Kamel Lazaar - Fadhel Jaziri, par son exigence et sa créativité, a hissé la Tunisie au rang des grandes scènes internationales

Tôt le matin, sa voix attristée, pleine de chagrin, nous parvient de l’étranger. Kamel Lazaar est profondément bouleversé par le décès de son ami proche Fadhel Jaziri. « C’est un grand monument qui disparaît », nous dit-il, affligé. Kamel n’a pas besoin d’aller fouiller loin au fond de sa mémoire pour retrouver des liens communs, avec Fadhel. D’un seul jet, il écrit pour Leaders, ce vibrant hommage qu’il lui rend.
De voir et revoir Fadhel Jaziri au fil des années fut pour moi un privilège rare. À chaque rencontre, il imposait par sa présence calme, son regard vif, et cette façon unique d’allier l’exigence de l’artiste à la générosité de l’homme.

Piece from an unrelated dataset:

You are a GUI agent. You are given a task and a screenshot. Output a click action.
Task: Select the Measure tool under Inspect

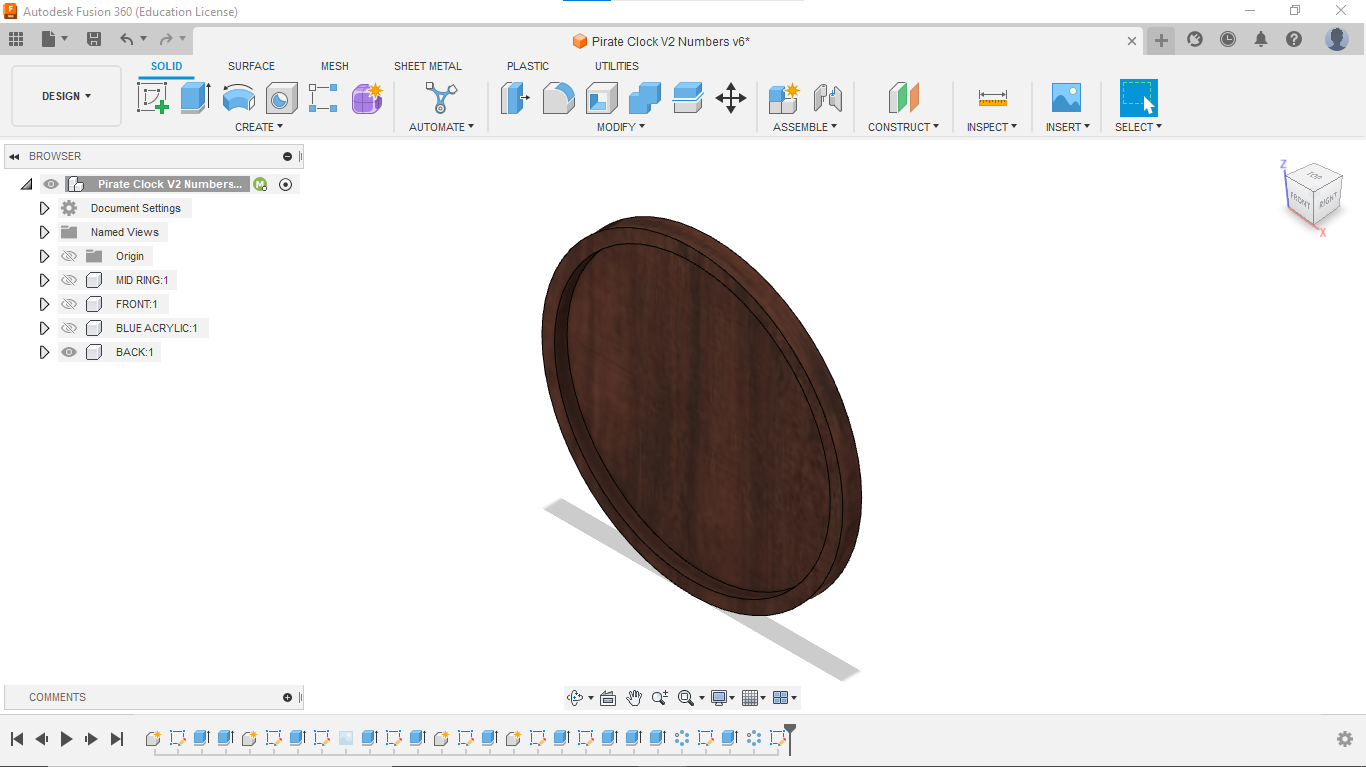pyautogui.click(x=992, y=98)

J’avais une immense admiration pour cet acteur incontournable de la scène culturelle tunisienne qui, en plus d’avoir été à la fois cinéaste, dramaturge et auteur de grands spectacles, fut un véritable architecte de l’art et de la culture, comme il en existe peu dans le monde arabe. Visionnaire et audacieux, chacune de ses créations puisait dans le patrimoine national pour en prolonger l’héritage, l’enrichir et l’embellir par l’innovation. Il a su réhabiliter aussi bien la musique populaire que la musique sacrée, expérimenter des formes théâtrales anciennes et modernes, et offrir au public tunisien comme international une expérience à la fois profondément enracinée et résolument universelle. Par son exigence et sa créativité, il a hissé la Tunisie au rang des grandes scènes internationales.

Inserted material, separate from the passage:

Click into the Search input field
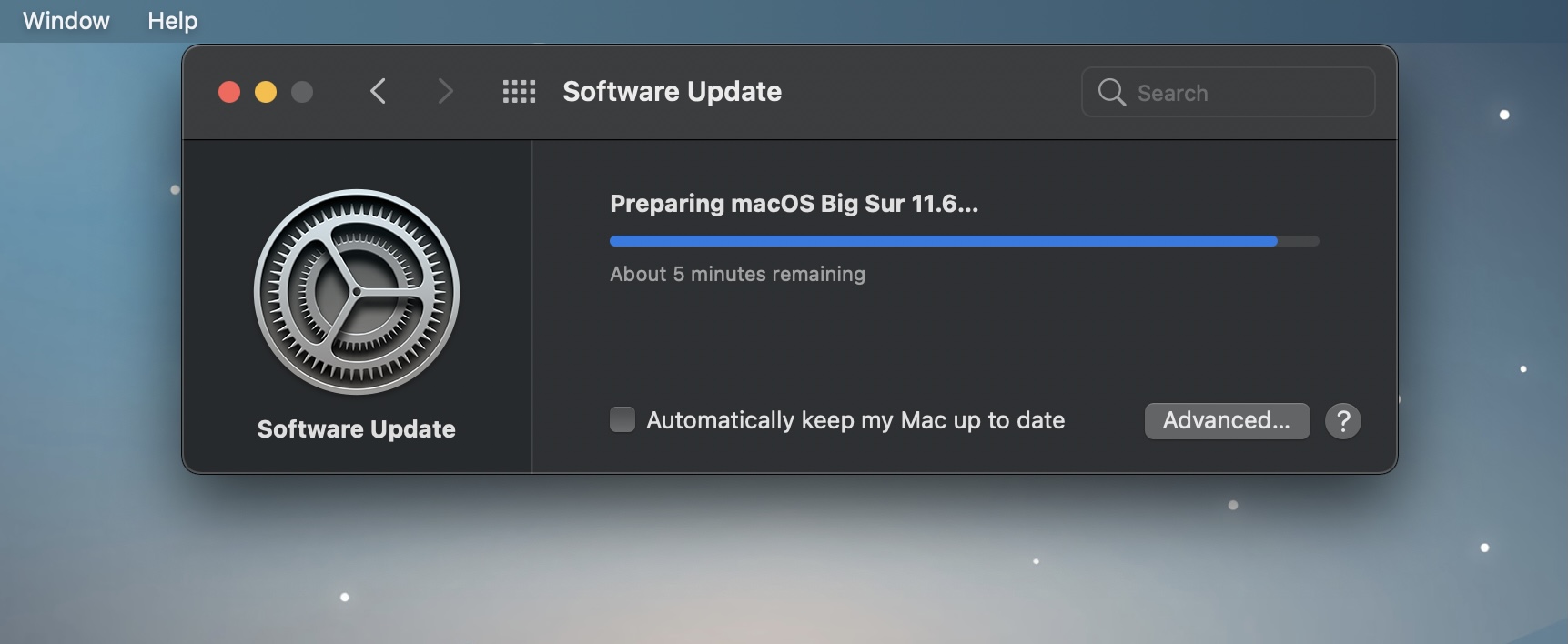Screen dimensions: 1568x644 1247,93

Avec ses propres moyens et une volonté inébranlable de décentraliser la culture, il entreprit de créer à Djerba un centre artistique d’envergure, capable de porter la création vers de nouveaux publics. En grand rêveur et héritier spirituel de Bourguiba, il lança l’un des projets culturels les plus ambitieux de ce début de siècle. Hélas, son élan fut brisé par les doutes, les rivalités et l’absurdité administrative qui préfère ériger des obstacles plutôt que d’accompagner. Ce projet, porteur d’une vision inclusive et tournée vers l’avenir, aurait pu marquer durablement le paysage culturel tunisien.
Je me souviens de notre dernière rencontre, en août de l’année dernière. Il m’attendait sur les gradins de son amphithéâtre, avançant avec sa superbe habituelle, parlant avec ce débit lent et plein de sagesse, le sourire en coin, toujours. Il me confia encore ses difficultés à surmonter les blocages et les résistances. Je l’invitai alors à visiter le projet d’Utique que j’avais lancé quelques années plus tôt. Nous décidâmes de collaborer. Mais le temps a passé, et la maladie a fini par l’emporter. Son départ nous frappe d’autant plus qu’il venait à peine de présenter sa dernière pièce, Jranti, au Festival de Hammamet, la veille de son décès. Sa disparition laisse un vide immense, mais aussi une responsabilité collective : celle de faire vivre son héritage.
J’ose espérer que ce projet renaîtra malgré tout. Car il incombe à l’État de poursuivre l’œuvre de ses artistes et d’en faire, ne serait-ce qu’en hommage à leur mémoire, un pôle d’excellence culturelle et de création artistique. Fadhel Jaziri restera comme l’un des plus grands bâtisseurs de culture du monde arabe. Notre histoire et notre lignée sont façonnées par ces personnalités d’exception — audacieuses, singulières, intransigeantes dans leur vision — qui font que la Tunisie, petit pays par sa taille, a toujours su frapper bien au-delà de son poids. Parce qu’elle donne naissance à des femmes et des hommes qui osent rêver pour nous tous, et qui, par leurs rêves, élargissent notre horizon commun.
Qu’il repose en paix… et que son imaginaire continue à éclairer la scène artistique et culturelle tunisienne.